Ce manque de rythme est souligné dans la première partie qui laisse le personnage se faire bousculer de toute part sans changer ses habitudes. Après chaque révélation, chaque nouvel élément perturbateur, le personnage principal revient à ses retranscriptions comme si de rien n’était. Ce cycle fait constamment retomber la pression mise en place par certaines scènes (notamment les duels) et empêche le film de progressivement construire une dynamique. Cette dernière serait plus immersive et s’accorderait mieux avec la croissante restructuration personnelle du héros.
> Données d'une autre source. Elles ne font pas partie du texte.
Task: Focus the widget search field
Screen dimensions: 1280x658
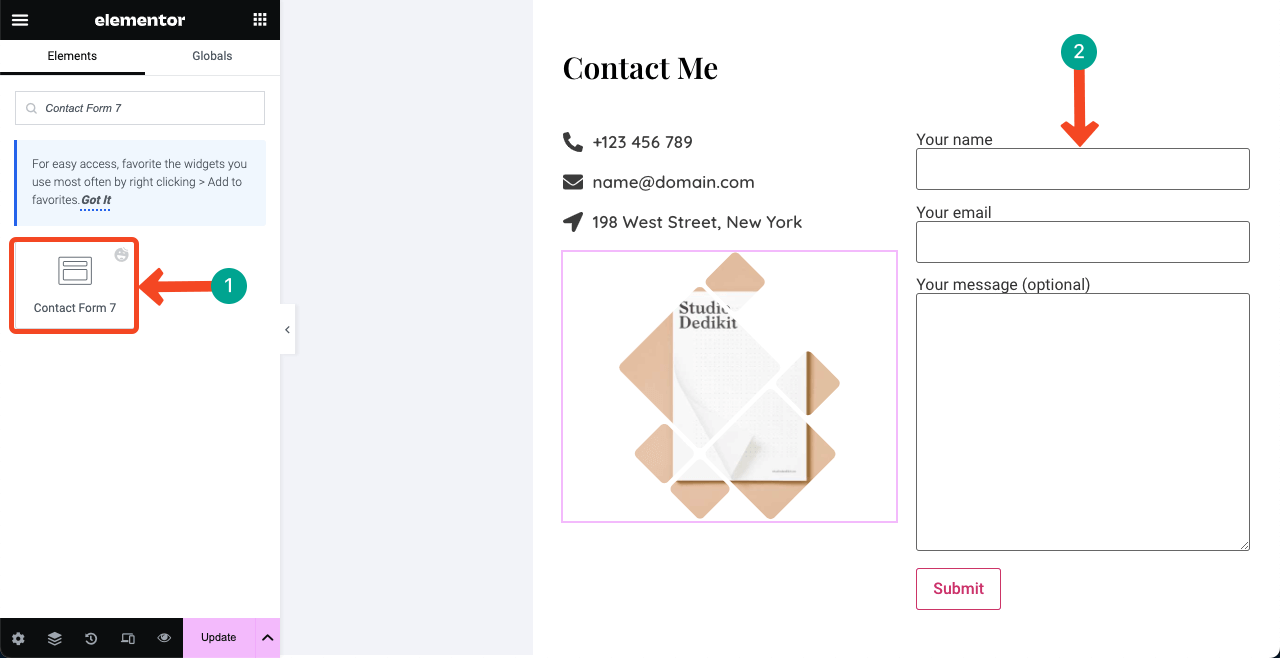Action: (x=140, y=108)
Un bouleversement spirituel sur lequel le réalisateur s’attarde trop, repoussant le moment tant attendu où le personnage prend son destin en main et se fait entendre. L’évolution du personnage est minutieusement amenée par le réalisateur mais les conséquences de cette évolution, notamment le fait de se dresser contre ces bourreaux se fait attendre trop longtemps.

L’escalade de la violence et de la peur ne se fait pas physiquement, elle se fait plus subtilement. Elle joue sur la psychologie du personnage qui va petit à petit se détacher de sa manière de penser, de se laisser faire. Tout aura plus d’impacts pour lui, les bruits mécaniques de la machine à écrire seront plus forts et ce qu’il entend à travers les enregistrements aura de plus en plus de sens. Cluzet intériorisera tous ces chamboulements jusqu’à ce qu’ils surgissent à l’extérieur et que ces violentes pensées deviennent des actes violents. L’ébullition de l’esprit devient rébellion du corps et remaniement du caractère.

Le premier film de Thomas Kurithof nous offre un bel hommage au cinéma d’espionnage par les codes qu’il utilise et l’atmosphère très oppressante qu’il construit autour du personnage. Sa réalisation se synthétise très bien avec le jeu viscéral de François Cluzet qui déteint sur les autres interprétations. Le seul inconvénient sera le rythme du film, élément qui vient à manquer une fois le cadre de l’histoire mis en place et le héros présenté. La mécanique de l’ombre reste un film d’espionnage de qualité porté par des acteurs engagés et un scénario réfléchi.